-------- DATA LISTING

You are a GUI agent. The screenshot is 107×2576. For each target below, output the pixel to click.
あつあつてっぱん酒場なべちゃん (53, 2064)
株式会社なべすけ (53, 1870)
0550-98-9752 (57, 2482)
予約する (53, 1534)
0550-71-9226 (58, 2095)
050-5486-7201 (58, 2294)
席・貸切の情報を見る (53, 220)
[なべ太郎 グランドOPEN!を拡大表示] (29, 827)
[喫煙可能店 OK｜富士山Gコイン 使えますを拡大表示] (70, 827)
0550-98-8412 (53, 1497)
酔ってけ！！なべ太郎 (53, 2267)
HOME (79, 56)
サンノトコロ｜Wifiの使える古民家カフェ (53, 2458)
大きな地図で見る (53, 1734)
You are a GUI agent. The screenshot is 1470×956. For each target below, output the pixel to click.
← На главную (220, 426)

----------------
-------- DATA LISTING

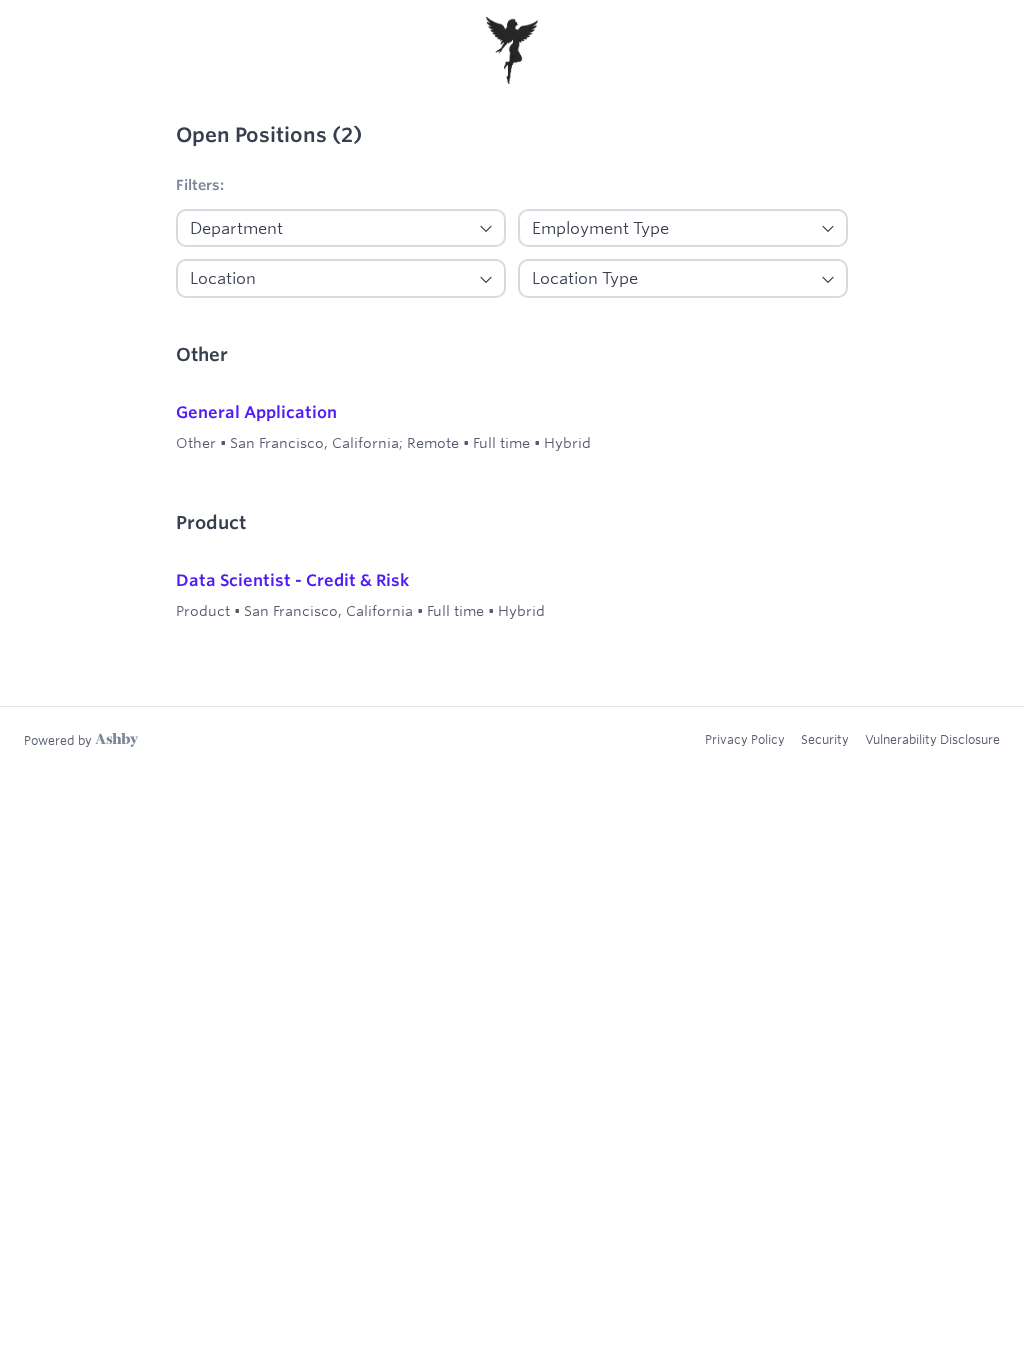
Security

----------------
-------- DATA LISTING

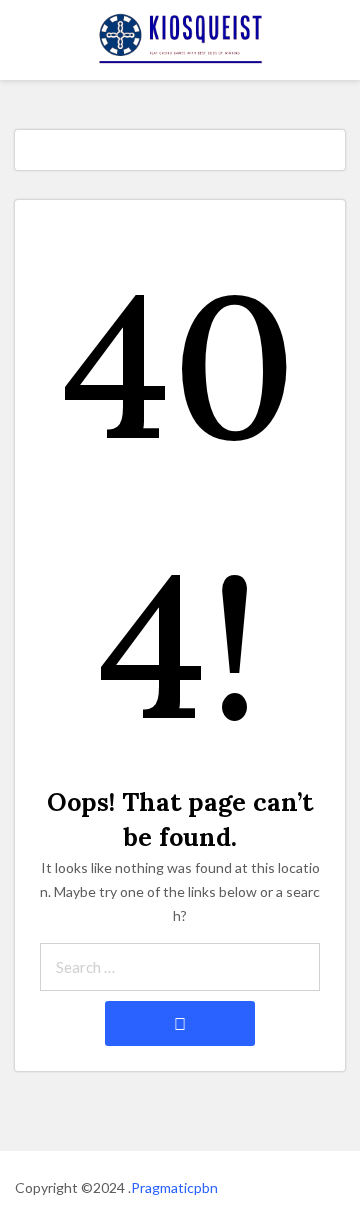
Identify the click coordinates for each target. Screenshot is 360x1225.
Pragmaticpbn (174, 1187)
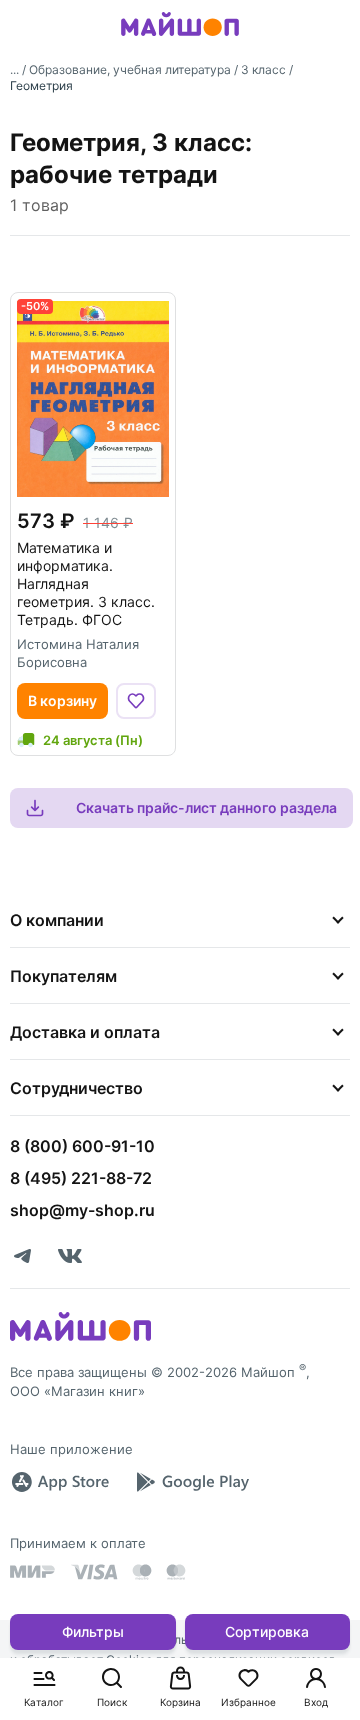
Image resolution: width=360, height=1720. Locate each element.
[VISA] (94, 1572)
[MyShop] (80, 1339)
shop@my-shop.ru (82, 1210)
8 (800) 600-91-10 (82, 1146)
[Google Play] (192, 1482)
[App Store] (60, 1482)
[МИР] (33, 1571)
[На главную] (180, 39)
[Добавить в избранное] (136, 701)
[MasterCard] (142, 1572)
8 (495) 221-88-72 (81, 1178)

----------------

TASK GOAL: Please go through the entries and show every line with the word "each".

OUTPUT OF THE EXERCISE:
You are a GUI agent. The screenshot is 107×2576. For each target below, output the pixel to click.
You are a GUI agent. The screenshot is 1470×956. For each target below, output the pixel to click.
Identify the click coordinates for each target. Screenshot is 360x1225.
Image resolution: width=360, height=1720. Locate each element.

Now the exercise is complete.